Ancak aradan 3 ay geçmeden benzeri arızalar yeniden başladı. Aksa'ya tekrar haber verdik. Aksa servisi geldiğinde gene aynı arızadan sözetti ve 30 milyon lira daha vererek yeni bir kart taktırmamızı önerdi.
Bunun üzerine Aksa servis bölümünden Seyid beyle görüştüm. 3 ay içinde aynı arızanın yinelenmemesi gerektiğini ifade ettim. Cevaben taktıkları parçanın garantisi olmadığını ifade ettiler ve suçu kalitesiz enerjiye bağladılar. Jeneratörün esasen kalitesiz enerji sebebiyle satıldığını anlattmaya çalıştımsa da bu para tuzağından kendimi kurtaramadım.
Öte yandan yaptığım ufak bir araştırmayla, AKSA jeneratörlerin elektronik kontrol ünitelerinin yeterli kalitede olmadığını öğrendim. Başka marka jeneratör kullanan dostlarımın, aynı kalitesiz şebeke cereyanına rağmen bu tür sorunları yaşamadıklarını da tesbit ettim.
Sonuç olarak kalitesiz şebeke kontrol ünitesinin bu kez bedelsiz olarak değiştirilmesini bekliyorum."
Arkadaşımız İlkay Özcan da Erkin'in jeneratörünün 3 ayda bozulan elektronik kontrol ünitesinin bedelsiz değiştirilmesini başaramadı. Çünkü AKSA, bize karşı da işi yokuşa sürer bir tavır sergiledi.
Selçuk Urgancıoğlu'nun her ayın ortasında kooperatif taksidini ödemesi gerekiyor. Havaleyi genellikle Kızıltoprak - Akbank'tan yaptığı halde 17 kasım günü işyerine daha yakın olduğu için Kasımpaşa'daki Akbank şubesine girmiş. Ancak işler o denli ters gitmiş ki, kooperatif taksidi yatırma girişimi tam bir kabusa dönüşmüş.
Urgancıoğlu, olayı şöyle aktarıyor:
"Öğle tatilinin tam bitiminde bankadaydım. Bu şube, diğer Akbank şubelerine göre çok daha dar, havasız ve ışıksızdı. İçerisi çok kalabalık olmasına rağmen yalnızca bir memur vardı.
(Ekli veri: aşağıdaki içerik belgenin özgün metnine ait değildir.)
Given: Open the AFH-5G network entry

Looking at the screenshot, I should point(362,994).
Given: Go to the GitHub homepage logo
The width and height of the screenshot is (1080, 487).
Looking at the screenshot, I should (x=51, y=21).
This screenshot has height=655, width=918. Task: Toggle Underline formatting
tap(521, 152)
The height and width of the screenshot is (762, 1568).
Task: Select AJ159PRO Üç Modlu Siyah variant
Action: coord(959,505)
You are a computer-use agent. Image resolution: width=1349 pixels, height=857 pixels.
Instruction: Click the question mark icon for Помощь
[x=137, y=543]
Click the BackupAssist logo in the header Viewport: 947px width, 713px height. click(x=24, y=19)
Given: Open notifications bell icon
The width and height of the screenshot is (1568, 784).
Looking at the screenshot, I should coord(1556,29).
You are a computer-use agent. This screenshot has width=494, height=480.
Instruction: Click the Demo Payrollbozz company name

Herkes gibi beklemeye başladım. 15 dakika sonra elektrikler kesildi. Daha sonra bu gibi durumlarda devreye girmesi gereken UPS'nin çalışmadığını öğrendim. Neyse jeneratöru çalıştırdılar.
Bu arada elektrikler geldi. Ama sistemler bir türlü gelmiyordu. 15 - 20 dakika uğraştıktan sonra teknik destek veren Probim isimli bir firmayı aradılar. Saat 14.30 olmuştu.
Neyse sonunda ekranları açtılar. Ancak tam bu sırada elektrikler bir an için yine gitti - geldi. UPS bu defa da devreye girmedi. Yeniden Probim arandı. Ve sistem 15.35 gibi tekrar çalıştı.
Tam işlemler başlamıştı ki, elektrikler bir kez daha kesilmez mi! Tabii UPS yine çalışmadı. İşte o an gözlerim karardı. Kendimi nasıl dışarı attığımı hatırlamıyorum bile. 60 milyon liralık kooperatif taksidini ise ertesi gün yüzde 15 zamlı ödedim."
Okurumuzun bu yakınmalarına karşılık Akbank'tan yapılan açıklamada, 17 kasım günü Kasımpaşa'da elektriklerin sabah 10.30'dan 14.30'a kadar belli aralıklarla kesildiği belirtildikten sonra, "jeneratörün devreye sokulması zaman almakta ve bu da işlemlerde yığılmaya yol açmaktadır. Şubedeki yoğunluğun, personel eksikliği ya da holün darlığıyla ilgisi yoktur," deniyor.